The bill alleges and the agreed facts admit that "when a pot is dismantled the pot lining is put through a reclamation process by * * * (the taxpayer) for the purpose of reclaiming the cryolite in the lining. This lining is removed from the pot and is put through a hammer mill and then through a ball mill and thereafter is put into solution with certain chemicals and this solution is pumped from one phase of the process to another". The agreed facts further show that the balls "are bought prefabricated and are used as replacements for balls used in the ball machine. This is a machine in which the balls and used pot lining material are rotated together in such a way that the balls pulverize the material. The material is then put into chemical solutions which are circulated by electric pumps. The reclaimed cryolite is used by * * * (the taxpayer) in the manufacture of aluminum in the process hereinabove set out".

*713 The evidence shows that the balls were bought especially for that machine and were used for no other purpose; that they are customarily so used in such machine and are necessary to its operation and could not be operated without them. The taxpayer does nothing to the balls before using them, but they are used in the condition in which they are purchased and are stored until used.

The taxpayer contends, and the court agreed, that the machinery was used for processing tangible personal property, and the steel balls, purchased by the taxpayer and used in the machine, were a part of the same and were made for use in its operation, and hence necessary for such operation and customarily so used, and therefore exempt. The argument made in brief of counsel for the State is to the effect that the machine here in question is not used to manufacture nor compound tangible personal property and therefore it is not exempt. But under the provisions of the statute the exemption not only applies when the machine is used to manufacture or compound tangible personal property but also to process it. It is true that the definition of a wholesale sale in its second aspect applies only to manufacturers or compounders. That definition is not applicable to the exemption provided in section 789(p), (formerly (q), supra, which includes processing also. The taxpayer does not contend that its purchase of the balls is by a wholesale transaction and, therefore, not covered by the levy which only applies to the use of property acquired at retail sales. The purchase of the balls was undoubtedly at retail under the statutory definition. Their use would be taxable but for the exemption. The exemption applies to machines which process tangible personal property regardless of the use or disposition to be made of it when processed. Curry v. Alabama Power Co., 243 Ala. 53, 8 So. 2d 521; State v. Advertiser Co., 257 Ala. 423, 59 So. 2d 576; State v. Alabama Gas Corp., 258 Ala. 356, 62 So. 2d 454; Southern Natural Gas Co. v. State, 261 Ala. 222, 73 So. 2d 731.

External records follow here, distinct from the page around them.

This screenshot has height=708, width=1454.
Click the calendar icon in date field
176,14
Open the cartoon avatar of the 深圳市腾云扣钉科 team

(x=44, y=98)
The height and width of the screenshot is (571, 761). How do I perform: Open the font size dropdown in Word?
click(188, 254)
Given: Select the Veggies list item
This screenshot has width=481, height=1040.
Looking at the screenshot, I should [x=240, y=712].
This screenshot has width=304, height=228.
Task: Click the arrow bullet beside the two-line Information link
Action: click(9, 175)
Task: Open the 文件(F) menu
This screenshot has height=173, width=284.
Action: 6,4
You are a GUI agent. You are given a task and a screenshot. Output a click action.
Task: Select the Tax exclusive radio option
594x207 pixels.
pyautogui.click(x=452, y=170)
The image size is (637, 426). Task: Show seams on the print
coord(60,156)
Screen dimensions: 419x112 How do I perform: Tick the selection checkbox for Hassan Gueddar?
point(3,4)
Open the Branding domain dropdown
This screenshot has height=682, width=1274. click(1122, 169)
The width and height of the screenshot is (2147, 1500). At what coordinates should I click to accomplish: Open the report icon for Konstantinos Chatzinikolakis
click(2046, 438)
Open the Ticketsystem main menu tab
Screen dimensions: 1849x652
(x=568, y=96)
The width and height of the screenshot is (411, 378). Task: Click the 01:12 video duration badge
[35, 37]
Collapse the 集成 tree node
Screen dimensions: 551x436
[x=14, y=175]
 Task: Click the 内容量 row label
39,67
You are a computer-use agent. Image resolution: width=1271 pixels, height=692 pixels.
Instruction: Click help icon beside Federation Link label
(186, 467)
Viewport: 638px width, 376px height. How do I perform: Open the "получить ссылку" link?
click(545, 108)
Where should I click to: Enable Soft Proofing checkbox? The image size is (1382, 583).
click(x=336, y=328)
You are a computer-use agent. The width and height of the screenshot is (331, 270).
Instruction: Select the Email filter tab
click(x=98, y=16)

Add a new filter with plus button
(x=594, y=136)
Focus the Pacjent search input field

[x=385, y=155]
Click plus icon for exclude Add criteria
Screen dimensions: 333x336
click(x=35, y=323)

The State does not contend that the balls are not such part of the machinery so used as is contemplated by the exemption. In that connection we note the case of Anderson & Sons Co. v. Glander, 154 Ohio St. 561, 97 N.E.2d 29, where it was held that the parts of machinery for processing must have a direct part in it. We are convinced that here the balls had a direct part in the process. It is our opinion, therefore, that the decree of the trial court should be affirmed.

The foregoing opinion was prepared by FOSTER, Supernumerary Justice of this Court, while serving on it at the request of the Chief Justice under authority of Title 13, section 32, Code, and was adopted by the Court as its opinion.

Affirmed.

LIVINGSTON, C. J., and SIMPSON, GOODWYN and MAYFIELD, JJ., concur.